Controversy as Player-Created Content
I'd like to briefly make a few things clear about Super Columbine Massacre RPG!

- Ledonne distributed the game only to a few friends when he finished it in April of 2005. Awareness of the game has grown without his direction or encouragement, entirely through viral means. Therefore, it seems unlikely the game was engineered as a gambit for celebrity.

- Danny Ledonne is a filmmaker who grew up in Colorado around the time of Columbine, was deeply affected by it, and made the game as an expression of his thoughts and feelings on that experience.

- Super Columbine Massacre RPG! is not a great game, it suffers from both superficial level design flaws (the cameras in the hallway are frustratingly obscure for example) and the deep mechanical limitations of RPG Maker. Ledonne is the first to admit this.

The McDonald's Videogame, Disaffected!, and Ayiti: The Cost Of Life are games that imply a powerful political and social message through a periodic absence of fun, and are much better games. However, none of these titles has had the same impact as the Columbine RPG, and that impact, rather than the game itself, was the focus of my article.

● INFORMATION SUPPLIED
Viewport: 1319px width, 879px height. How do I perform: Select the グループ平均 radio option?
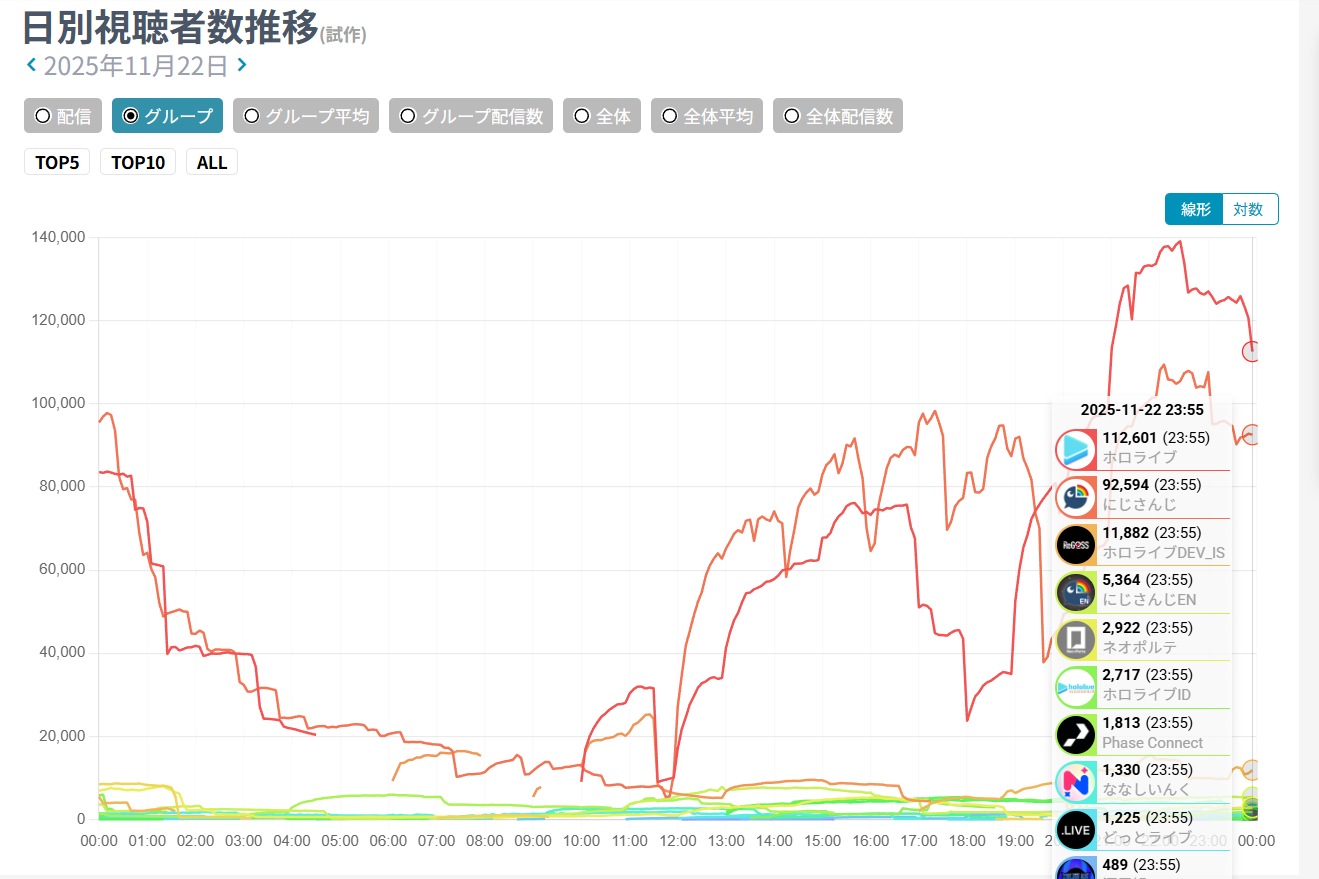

● QUESTIONS
1. According to the passage about Super Columbine Massacre RPG!, when did Ledonne finish the game?
2. Write what comes next in the passage about Super Columbine Massacre RPG!, picking up after its final sentence.

● RESULTS IN ORDER
1. In April of 2005.

2.
You may not need to study the topography of the meteor that wiped out the dinosaurs, but you should still pay attention to that meteor's effects.

I was inspired by Mr. Jurczyk's comment that the unsettling but (arguably) enriching experience of Super Columbine is a "next-gen" quality. It led me to this idea: the controversy the game generated is a form of player-created content. Every forum post, article and blog comment, every YouTube trailer rating and testimonial, every phone call or bar table discussion: player-created content. You don't even have to download and play Super Columbine to create content around it, its almost like an ARG in that sense.

With Sony, Nintendo and Microsoft competing over the relative quality of their player-created content platforms, its possible the Columbine RPG can teach us a useful business lesson, as well as an aesthetic one.